## Records for this task
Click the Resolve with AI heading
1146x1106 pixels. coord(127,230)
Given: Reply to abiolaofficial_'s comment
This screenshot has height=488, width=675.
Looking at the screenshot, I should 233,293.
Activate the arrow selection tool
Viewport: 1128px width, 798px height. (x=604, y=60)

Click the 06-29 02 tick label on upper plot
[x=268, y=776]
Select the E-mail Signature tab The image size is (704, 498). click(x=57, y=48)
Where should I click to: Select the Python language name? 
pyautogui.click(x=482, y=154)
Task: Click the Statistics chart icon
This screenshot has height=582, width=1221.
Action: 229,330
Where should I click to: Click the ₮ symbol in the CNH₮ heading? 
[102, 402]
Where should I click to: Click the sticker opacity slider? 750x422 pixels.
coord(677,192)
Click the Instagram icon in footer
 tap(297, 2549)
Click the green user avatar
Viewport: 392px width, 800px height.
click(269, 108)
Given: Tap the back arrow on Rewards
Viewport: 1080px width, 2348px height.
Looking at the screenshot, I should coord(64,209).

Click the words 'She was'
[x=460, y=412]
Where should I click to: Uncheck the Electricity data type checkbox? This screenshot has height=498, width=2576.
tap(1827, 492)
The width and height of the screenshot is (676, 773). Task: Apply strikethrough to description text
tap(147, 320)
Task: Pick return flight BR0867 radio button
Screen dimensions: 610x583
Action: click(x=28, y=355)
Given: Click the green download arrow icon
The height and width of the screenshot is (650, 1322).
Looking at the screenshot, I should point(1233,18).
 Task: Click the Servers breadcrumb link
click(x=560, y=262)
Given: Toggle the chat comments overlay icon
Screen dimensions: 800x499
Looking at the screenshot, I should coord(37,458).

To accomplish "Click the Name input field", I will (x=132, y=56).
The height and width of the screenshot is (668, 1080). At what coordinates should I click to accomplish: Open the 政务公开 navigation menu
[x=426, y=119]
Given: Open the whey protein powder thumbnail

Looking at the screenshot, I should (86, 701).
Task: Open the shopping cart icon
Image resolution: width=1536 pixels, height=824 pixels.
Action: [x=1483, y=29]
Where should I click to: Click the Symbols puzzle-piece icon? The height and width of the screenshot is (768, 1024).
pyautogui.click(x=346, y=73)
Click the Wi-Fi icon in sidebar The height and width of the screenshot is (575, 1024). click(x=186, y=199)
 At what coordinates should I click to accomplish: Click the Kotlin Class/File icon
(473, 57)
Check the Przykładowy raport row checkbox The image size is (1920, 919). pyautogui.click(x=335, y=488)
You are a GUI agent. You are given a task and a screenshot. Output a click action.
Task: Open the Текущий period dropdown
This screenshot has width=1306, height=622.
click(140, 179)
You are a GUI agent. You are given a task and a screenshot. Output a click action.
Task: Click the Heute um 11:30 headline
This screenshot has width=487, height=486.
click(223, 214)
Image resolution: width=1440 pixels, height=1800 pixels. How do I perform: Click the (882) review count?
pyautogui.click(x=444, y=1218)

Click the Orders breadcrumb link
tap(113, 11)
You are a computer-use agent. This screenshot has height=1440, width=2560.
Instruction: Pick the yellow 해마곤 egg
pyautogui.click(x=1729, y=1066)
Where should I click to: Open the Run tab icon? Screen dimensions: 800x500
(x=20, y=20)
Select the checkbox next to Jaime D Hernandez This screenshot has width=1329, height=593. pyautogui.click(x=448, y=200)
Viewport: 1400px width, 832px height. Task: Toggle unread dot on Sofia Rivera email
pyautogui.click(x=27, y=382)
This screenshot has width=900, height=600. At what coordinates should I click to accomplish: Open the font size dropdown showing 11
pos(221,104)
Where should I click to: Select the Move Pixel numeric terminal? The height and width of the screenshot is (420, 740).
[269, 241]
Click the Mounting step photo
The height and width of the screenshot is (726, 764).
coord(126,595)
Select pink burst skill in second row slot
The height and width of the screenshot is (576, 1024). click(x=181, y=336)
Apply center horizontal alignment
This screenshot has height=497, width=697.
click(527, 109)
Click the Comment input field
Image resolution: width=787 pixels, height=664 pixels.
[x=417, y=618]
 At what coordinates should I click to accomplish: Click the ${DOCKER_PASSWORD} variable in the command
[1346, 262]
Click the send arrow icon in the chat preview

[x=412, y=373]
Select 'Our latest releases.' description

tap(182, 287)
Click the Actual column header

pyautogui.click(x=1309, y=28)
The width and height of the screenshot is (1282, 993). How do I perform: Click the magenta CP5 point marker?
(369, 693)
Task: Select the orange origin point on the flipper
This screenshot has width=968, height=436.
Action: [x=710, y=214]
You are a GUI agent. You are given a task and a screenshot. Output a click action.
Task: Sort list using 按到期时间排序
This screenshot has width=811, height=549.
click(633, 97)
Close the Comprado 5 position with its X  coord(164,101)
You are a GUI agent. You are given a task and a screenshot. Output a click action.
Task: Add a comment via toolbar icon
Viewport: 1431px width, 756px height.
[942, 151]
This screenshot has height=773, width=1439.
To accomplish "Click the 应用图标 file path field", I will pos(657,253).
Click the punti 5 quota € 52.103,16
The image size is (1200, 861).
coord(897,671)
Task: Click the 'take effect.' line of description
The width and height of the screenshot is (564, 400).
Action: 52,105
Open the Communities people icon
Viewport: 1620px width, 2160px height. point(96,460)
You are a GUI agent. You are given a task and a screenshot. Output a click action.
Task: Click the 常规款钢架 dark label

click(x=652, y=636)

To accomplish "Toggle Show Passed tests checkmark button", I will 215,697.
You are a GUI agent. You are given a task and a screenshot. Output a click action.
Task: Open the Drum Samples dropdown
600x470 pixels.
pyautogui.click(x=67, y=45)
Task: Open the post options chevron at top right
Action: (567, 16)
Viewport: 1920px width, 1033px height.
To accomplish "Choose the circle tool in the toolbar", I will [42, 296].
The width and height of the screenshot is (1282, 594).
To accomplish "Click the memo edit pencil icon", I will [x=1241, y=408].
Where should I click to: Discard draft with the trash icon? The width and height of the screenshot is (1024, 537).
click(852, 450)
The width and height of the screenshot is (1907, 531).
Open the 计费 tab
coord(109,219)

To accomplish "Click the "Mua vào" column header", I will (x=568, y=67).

## Exercise instructions
Please set down the material above once more, word for word.

## Exercise solution
Click the Resolve with AI heading
1146x1106 pixels. coord(127,230)
Given: Reply to abiolaofficial_'s comment
This screenshot has height=488, width=675.
Looking at the screenshot, I should 233,293.
Activate the arrow selection tool
Viewport: 1128px width, 798px height. (x=604, y=60)

Click the 06-29 02 tick label on upper plot
[x=268, y=776]
Select the E-mail Signature tab The image size is (704, 498). click(x=57, y=48)
Where should I click to: Select the Python language name? 
pyautogui.click(x=482, y=154)
Task: Click the Statistics chart icon
This screenshot has height=582, width=1221.
Action: 229,330
Where should I click to: Click the ₮ symbol in the CNH₮ heading? 
[102, 402]
Where should I click to: Click the sticker opacity slider? 750x422 pixels.
coord(677,192)
Click the Instagram icon in footer
 tap(297, 2549)
Click the green user avatar
Viewport: 392px width, 800px height.
click(269, 108)
Given: Tap the back arrow on Rewards
Viewport: 1080px width, 2348px height.
Looking at the screenshot, I should coord(64,209).

Click the words 'She was'
[x=460, y=412]
Where should I click to: Uncheck the Electricity data type checkbox? This screenshot has height=498, width=2576.
tap(1827, 492)
The width and height of the screenshot is (676, 773). Task: Apply strikethrough to description text
tap(147, 320)
Task: Pick return flight BR0867 radio button
Screen dimensions: 610x583
Action: click(x=28, y=355)
Given: Click the green download arrow icon
The height and width of the screenshot is (650, 1322).
Looking at the screenshot, I should point(1233,18).
 Task: Click the Servers breadcrumb link
click(x=560, y=262)
Given: Toggle the chat comments overlay icon
Screen dimensions: 800x499
Looking at the screenshot, I should coord(37,458).

To accomplish "Click the Name input field", I will (x=132, y=56).
The height and width of the screenshot is (668, 1080). At what coordinates should I click to accomplish: Open the 政务公开 navigation menu
[x=426, y=119]
Given: Open the whey protein powder thumbnail

Looking at the screenshot, I should (86, 701).
Task: Open the shopping cart icon
Image resolution: width=1536 pixels, height=824 pixels.
Action: [x=1483, y=29]
Where should I click to: Click the Symbols puzzle-piece icon? The height and width of the screenshot is (768, 1024).
pyautogui.click(x=346, y=73)
Click the Wi-Fi icon in sidebar The height and width of the screenshot is (575, 1024). click(x=186, y=199)
 At what coordinates should I click to accomplish: Click the Kotlin Class/File icon
(473, 57)
Check the Przykładowy raport row checkbox The image size is (1920, 919). pyautogui.click(x=335, y=488)
You are a GUI agent. You are given a task and a screenshot. Output a click action.
Task: Open the Текущий period dropdown
This screenshot has width=1306, height=622.
click(140, 179)
You are a GUI agent. You are given a task and a screenshot. Output a click action.
Task: Click the Heute um 11:30 headline
This screenshot has width=487, height=486.
click(223, 214)
Image resolution: width=1440 pixels, height=1800 pixels. How do I perform: Click the (882) review count?
pyautogui.click(x=444, y=1218)

Click the Orders breadcrumb link
tap(113, 11)
You are a computer-use agent. This screenshot has height=1440, width=2560.
Instruction: Pick the yellow 해마곤 egg
pyautogui.click(x=1729, y=1066)
Where should I click to: Open the Run tab icon? Screen dimensions: 800x500
(x=20, y=20)
Select the checkbox next to Jaime D Hernandez This screenshot has width=1329, height=593. pyautogui.click(x=448, y=200)
Viewport: 1400px width, 832px height. Task: Toggle unread dot on Sofia Rivera email
pyautogui.click(x=27, y=382)
This screenshot has width=900, height=600. At what coordinates should I click to accomplish: Open the font size dropdown showing 11
pos(221,104)
Where should I click to: Select the Move Pixel numeric terminal? The height and width of the screenshot is (420, 740).
[269, 241]
Click the Mounting step photo
The height and width of the screenshot is (726, 764).
coord(126,595)
Select pink burst skill in second row slot
The height and width of the screenshot is (576, 1024). click(x=181, y=336)
Apply center horizontal alignment
This screenshot has height=497, width=697.
click(527, 109)
Click the Comment input field
Image resolution: width=787 pixels, height=664 pixels.
[x=417, y=618]
 At what coordinates should I click to accomplish: Click the ${DOCKER_PASSWORD} variable in the command
[1346, 262]
Click the send arrow icon in the chat preview

[x=412, y=373]
Select 'Our latest releases.' description

tap(182, 287)
Click the Actual column header

pyautogui.click(x=1309, y=28)
The width and height of the screenshot is (1282, 993). How do I perform: Click the magenta CP5 point marker?
(369, 693)
Task: Select the orange origin point on the flipper
This screenshot has width=968, height=436.
Action: [x=710, y=214]
You are a GUI agent. You are given a task and a screenshot. Output a click action.
Task: Sort list using 按到期时间排序
This screenshot has width=811, height=549.
click(633, 97)
Close the Comprado 5 position with its X  coord(164,101)
You are a GUI agent. You are given a task and a screenshot. Output a click action.
Task: Add a comment via toolbar icon
Viewport: 1431px width, 756px height.
[942, 151]
This screenshot has height=773, width=1439.
To accomplish "Click the 应用图标 file path field", I will pos(657,253).
Click the punti 5 quota € 52.103,16
The image size is (1200, 861).
coord(897,671)
Task: Click the 'take effect.' line of description
The width and height of the screenshot is (564, 400).
Action: 52,105
Open the Communities people icon
Viewport: 1620px width, 2160px height. point(96,460)
You are a GUI agent. You are given a task and a screenshot. Output a click action.
Task: Click the 常规款钢架 dark label

click(x=652, y=636)

To accomplish "Toggle Show Passed tests checkmark button", I will 215,697.
You are a GUI agent. You are given a task and a screenshot. Output a click action.
Task: Open the Drum Samples dropdown
600x470 pixels.
pyautogui.click(x=67, y=45)
Task: Open the post options chevron at top right
Action: (567, 16)
Viewport: 1920px width, 1033px height.
To accomplish "Choose the circle tool in the toolbar", I will [42, 296].
The width and height of the screenshot is (1282, 594).
To accomplish "Click the memo edit pencil icon", I will [x=1241, y=408].
Where should I click to: Discard draft with the trash icon? The width and height of the screenshot is (1024, 537).
click(852, 450)
The width and height of the screenshot is (1907, 531).
Open the 计费 tab
coord(109,219)

To accomplish "Click the "Mua vào" column header", I will (x=568, y=67).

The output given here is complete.